Compost containing pea and bean plants is therefore a source of potassium nitrate, and you can extract nitrate from well-rotted compost with relative ease, albeit with a lot of mucking about with smelly liquid compost extracts.
But one of the strangest, albeit important, traditional sources of potassium nitrate was the earth underneath stables where horses had been kept. Horses’ urine breaks down into nitrates in the ground, from which the nitrates can be extracted for use in gunpowder.
Gunpowder as a Flavoring
Yes, gunpowder has been used as a flavouring, and has in the past even been kept in salt shakers on dining room tables. The flavor comes mostly from potassium nitrate, which itself enjoyed a brief vogue as a condiment in the nineteenth century. Nitrates and their closely-related sisters, the nitrites, are still used as a preservative in certain Dutch cheeses, and more importantly as the curing agent in bacon, ham and other cured meats.
Bacon in fact owes much of its flavor and color to nitrates. The Ancient Romans noticed that, while meat cured with salt generally turned an unappetizing gray color, sometimes meat turned red when cured – a color much preferred to gray. They figured out that the nitrates contained in certain rock salts caused meat to turn red rather than gray, and started using nitrates to cure meat. Nitrates combine with the red haemoglobin in blood to create a stable red-colored substance.

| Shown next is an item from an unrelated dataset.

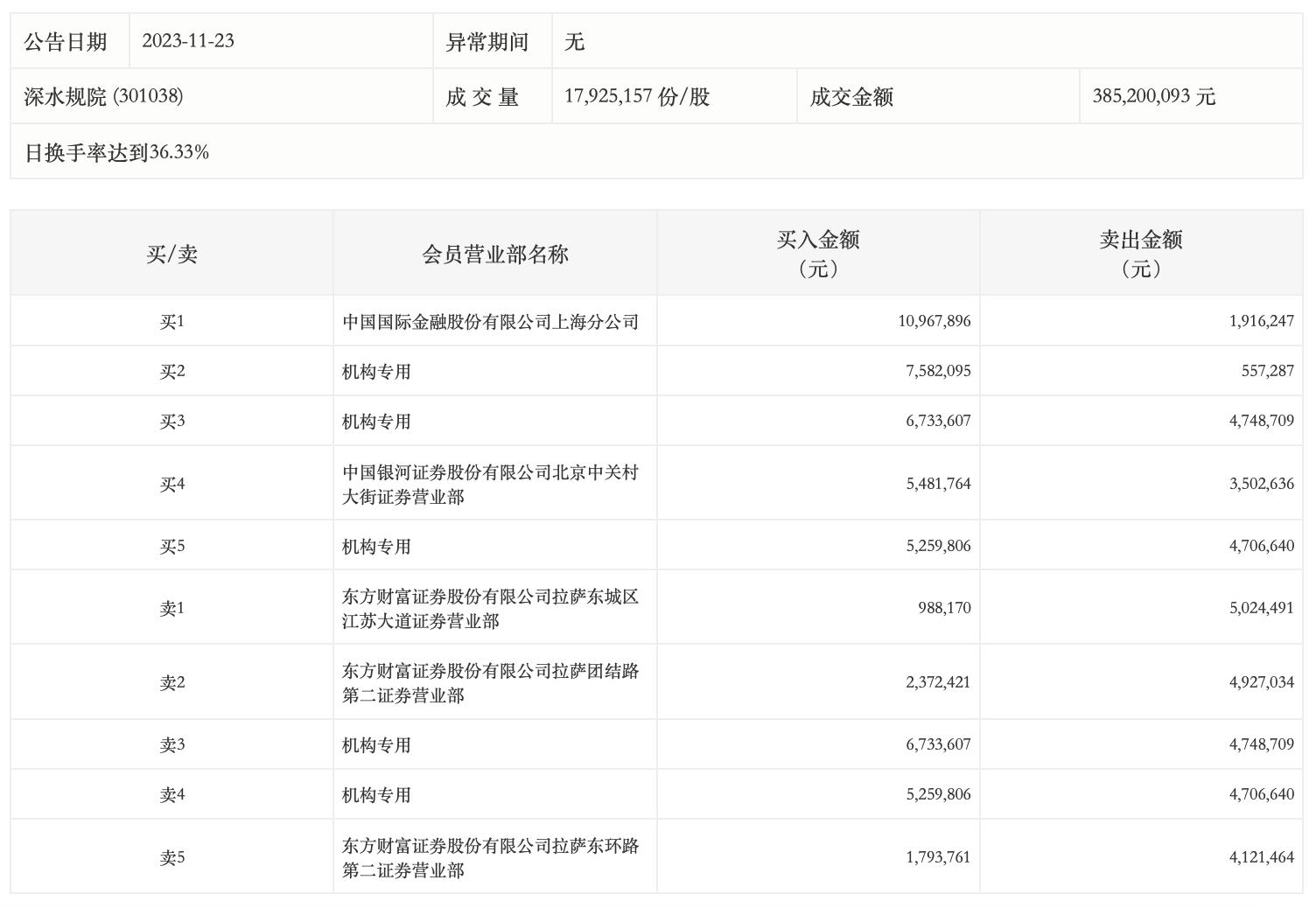Open 中国银河证券 北京中关村大街 branch entry
Viewport: 1316px width, 908px height.
pos(490,485)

It has been shown that nitrates change into nitrites during the curing process, and for this reason nitrites are a permitted food additive (E250, for instance), even though they are strongly suspected to cause cancer and (perhaps unsurprisingly given the above-mentioned fact regarding their affinity for haemoglobin) heart disease.
But let’s not be too alarmist; plants naturally contain nitrates anyway, so you can’t completely avoid them.

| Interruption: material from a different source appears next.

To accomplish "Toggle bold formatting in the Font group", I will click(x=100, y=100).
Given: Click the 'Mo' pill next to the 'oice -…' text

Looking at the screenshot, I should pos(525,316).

Fireworks, Warfare and Drugs
While the Ancient Chinese made fireworks with gunpowder, gunpowder-propelled rockets were apparently used in warfare as long ago as the 13th century, for instance by the Mongols. As if Mongol hordes aren’t bad enough in themselves without them firing rocket at you too! The juxtaposition between rockets, closely associated with modern warfare, and the primitive horse-riding Mongols, is indeed an odd one.
More recently, potassium nitrate has become a vital ingredient of cigarettes. Believe it or not, tobacco tends to go out easily if burnt by itself; that’s why cigarette manufacturers add potassium nitrate to it, so that that oxygen supplied by the nitrate causes the tobacco to remain lit (alas, the potassium nitrate in cigarettes may well contribute to their cancer-causing effects). Fuses were traditionally made from string or rope and potassium nitrate for the same reason.
Fortunately potassium nitrate is no longer extracted from rotted horses’ urine; a fact that every smoker can be grateful for.